GOAL OF THE EXERCISE: Every line of the listing belongs in your answer exactly as written; the images do not.

PROVIDED RECORDS:

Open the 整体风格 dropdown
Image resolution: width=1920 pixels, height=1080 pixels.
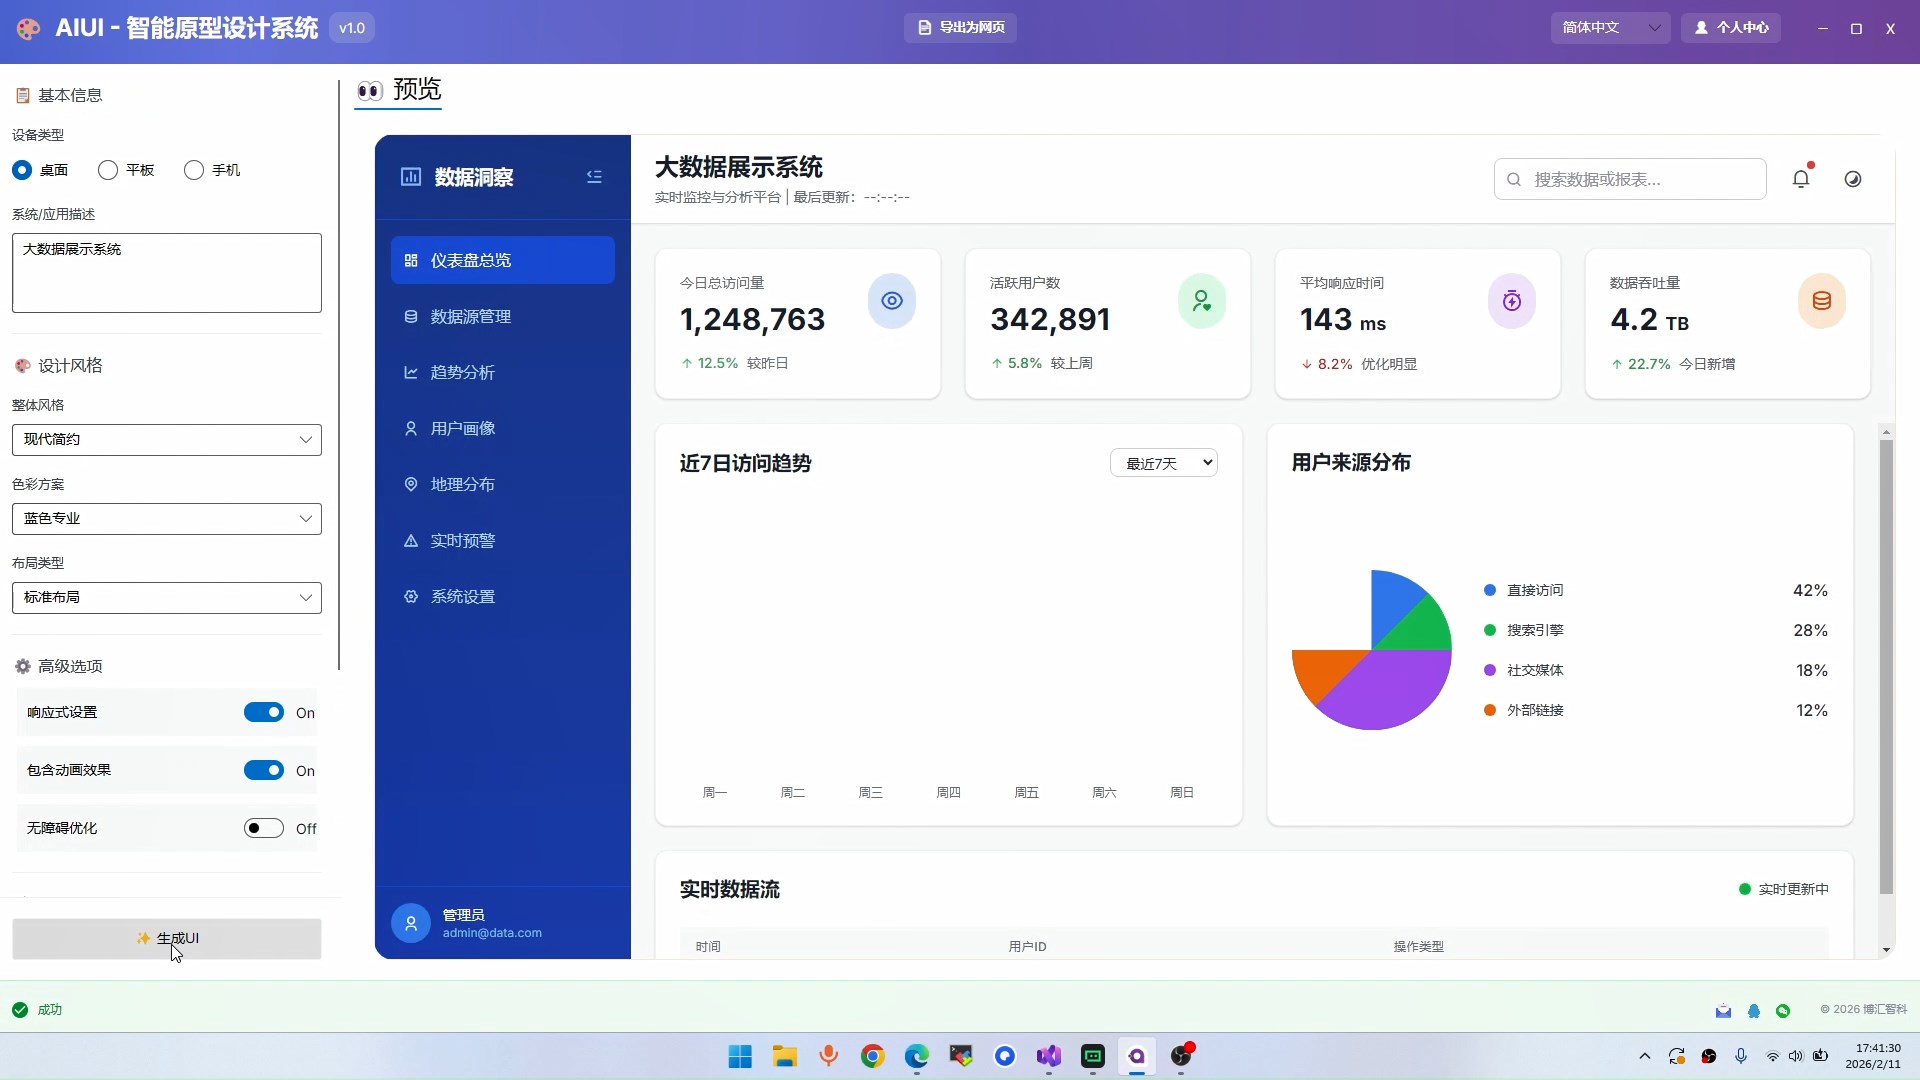tap(167, 440)
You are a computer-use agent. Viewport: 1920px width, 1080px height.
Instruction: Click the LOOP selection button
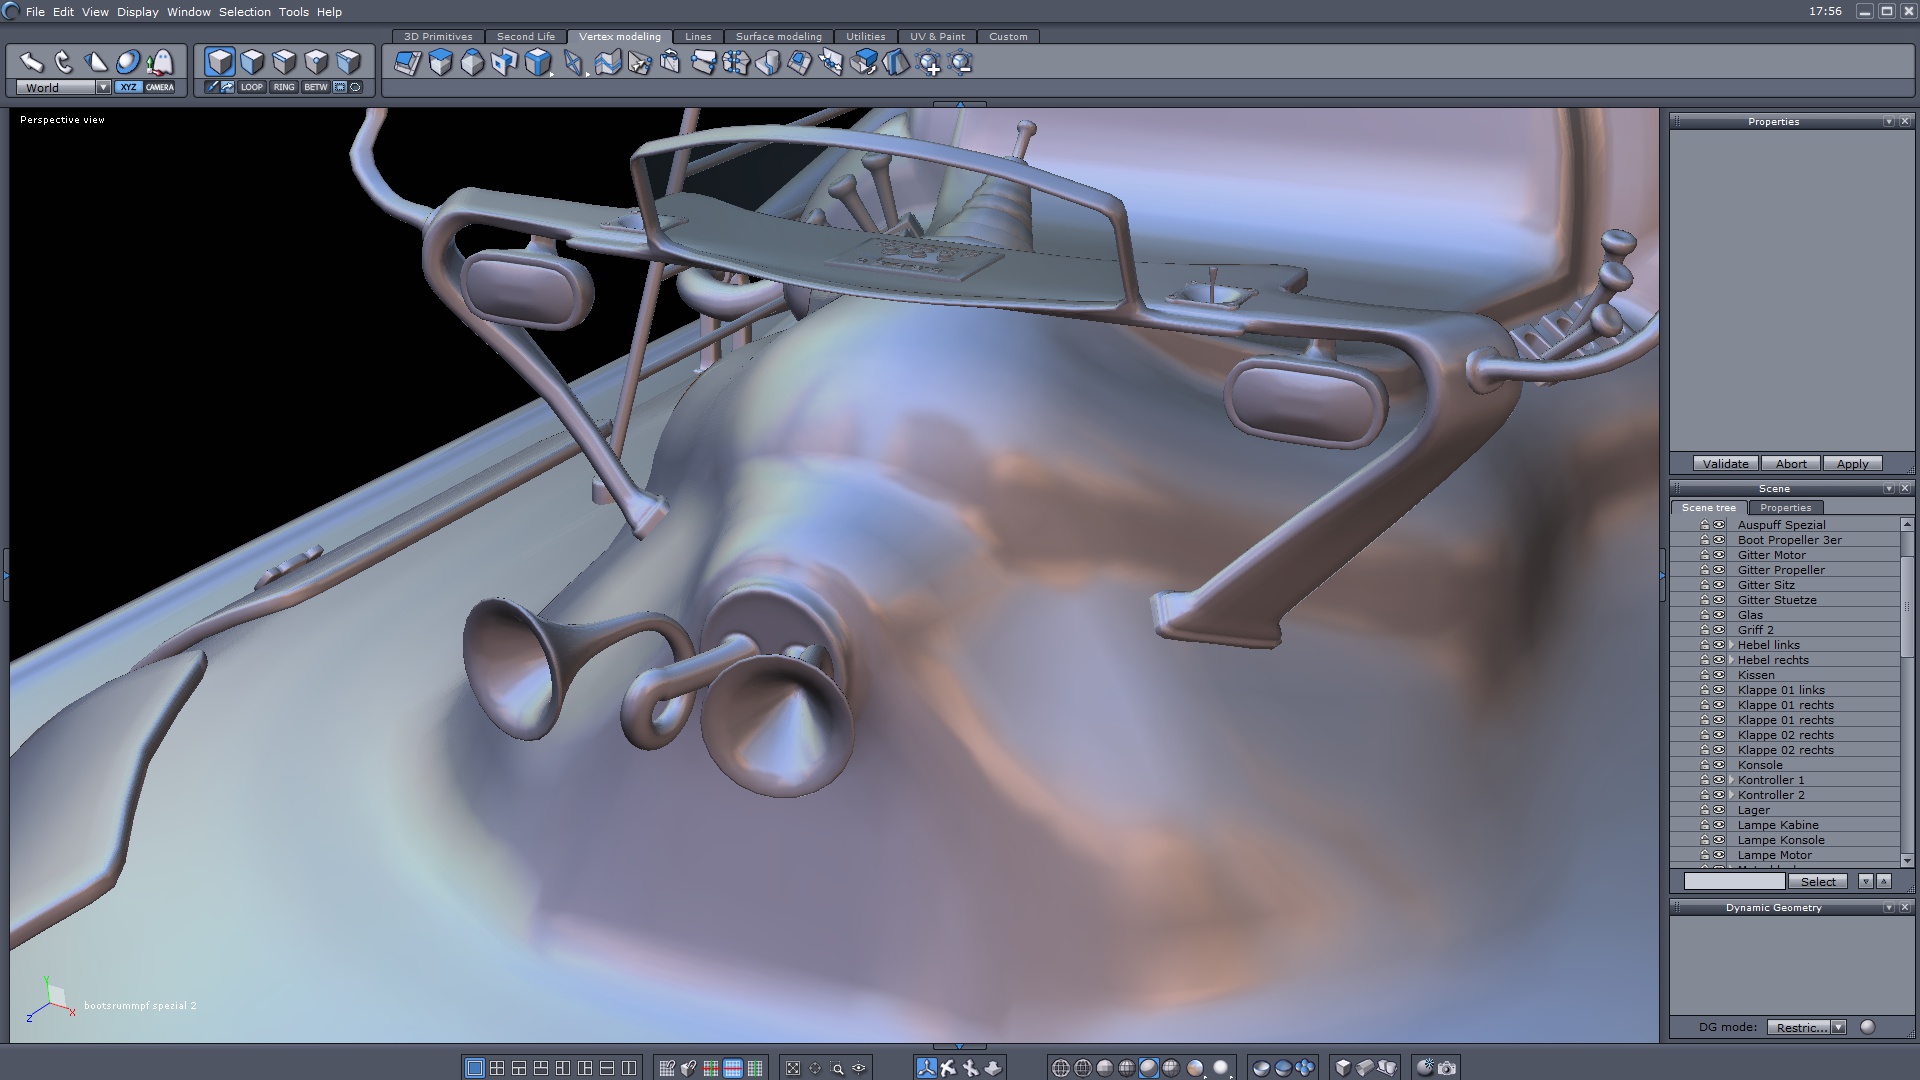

FINISHED TASK:
Open the 整体风格 dropdown
Image resolution: width=1920 pixels, height=1080 pixels.
tap(167, 440)
You are a computer-use agent. Viewport: 1920px width, 1080px height.
Instruction: Click the LOOP selection button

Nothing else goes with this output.